Fragmento seleccionado:
○ ○ ○ ○ ○ ○ ○

LAS
TUNAS.—El sentimiento de repudio hacia las acciones de terrorismo que
tuvieron lugar en las últimas horas contra instalaciones norteamericanas
y la consiguiente identificación de los cubanos con el dolor de miles de
familias de las víctimas directas de tan repudiables hechos, se pusieron
de manifiesto nuevamente durante la masiva concentración que en tribuna
abierta protagonizaron más de 20 000 personas en el municipio de
Majibacoa, perteneciente a la oriental provincia de Las Tunas.
Con su habitual arista de reflexión y ante
la presencia del General de Ejército Raúl Castro, Segundo Secretario del
Comité Central del Partido, así como los Comandantes de la Revolución
Juan Almeida, Ramiro Valdés y Guillermo García, la tribuna de este
sábado devino
oportuno momento también para que voces como la de Víctor Torres
González (trabajador del central azucarero Majibacoa) emitieran un
llamado a que las autoridades y población de Estados Unidos no se dejen
arrastrar por sentimientos de odio, sed de venganza o irrefrenable ira,
cuando lo que se impone es extirpar las causas que sustentan y alimentan
el terrorismo.
Así también lo consideró el dirigente
universitario Roilán Rodríguez, quien recordó que precisamente Cuba ha
sido de los países más perjudicados por las acciones terroristas, y
enumeró ejemplos como la explosión del buque La Coubre, la voladura de
una nave de Cubana de Aviación en pleno vuelo cerca de Barbados, el más
reciente intento de atentado, en Panamá, contra el líder cubano, Fidel
Castro, por parte de connotados terroristas como Luis Posada Carriles, y
la ubicación de explosivos en instalaciones turísticas.
La combativa concentración sirvió para
patentizar el reclamo de libertad para los cinco compatriotas recluidos
injustamente en cárceles de Miami por defender a su pueblo de la muerte.
Con voz entrecortada por una emoción que
arrancó más de una vez cerrados aplausos la estudiante etíope Haymanot
Yeyesuswork agradeció la ayuda que Cuba le ofrece a países pobres de
todos los continentes y aseveró: "cuando se escriba la historia de
Africa el nombre de Cuba quedará plasmado con ribetes de oro por ser la
nación que jamás nos dio la espalda y que nos ayudó a lograr la
independencia.
Testigo,
como miles de cubanos, del sufrimiento de Africa por padecimientos
previsibles; también se escuchó la voz de un médico que prestó
servicio en aquellas tierras hermanas.
Maestros, alumnos, y otros trabajadores
alzaron sus voces esta mañana para patentizar la firmeza de Cuba en la
lucha contra el terrorismo, venga de donde venga, condenar la asesina Ley
de Ajuste Cubano y el bloqueo con que pretenden rendirnos.
No menos radiante, la mañana permitió
nuevamente expresar mediante distintas manifestaciones del arte (música,
danza, artes plásticas) el enraizado sentimiento de identificación con
el proyecto cubano y con las conquistas sociales posteriores a 1959.

○ ○ ○ ○ ○ ○ ○

Actividad: Por favor, convierte en una lista breve el párrafo del fragmento seleccionado que comienza con «Así también lo consideró» y conserva sus datos principales.

○ ○ ○ ○ ○ ○ ○

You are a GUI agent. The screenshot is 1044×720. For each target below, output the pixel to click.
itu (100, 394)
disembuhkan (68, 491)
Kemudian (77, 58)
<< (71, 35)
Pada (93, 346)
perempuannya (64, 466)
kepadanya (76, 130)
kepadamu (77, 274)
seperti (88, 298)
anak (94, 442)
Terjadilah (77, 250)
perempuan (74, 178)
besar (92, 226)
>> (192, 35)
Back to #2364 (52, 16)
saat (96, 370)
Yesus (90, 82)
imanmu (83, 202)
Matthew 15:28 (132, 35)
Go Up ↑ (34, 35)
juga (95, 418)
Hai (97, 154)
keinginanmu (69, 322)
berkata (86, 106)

○ ○ ○ ○ ○ ○ ○

Espacio de respuesta:
El dirigente universitario Roilán Rodríguez recordó que Cuba ha sido uno de los países más perjudicados por las acciones terroristas y citó estos ejemplos:
- la explosión del buque La Coubre;
- la voladura de una nave de Cubana de Aviación en pleno vuelo cerca de Barbados;
- el intento de atentado más reciente, en Panamá, contra Fidel Castro, por parte de terroristas como Luis Posada Carriles;
- la colocación de explosivos en instalaciones turísticas.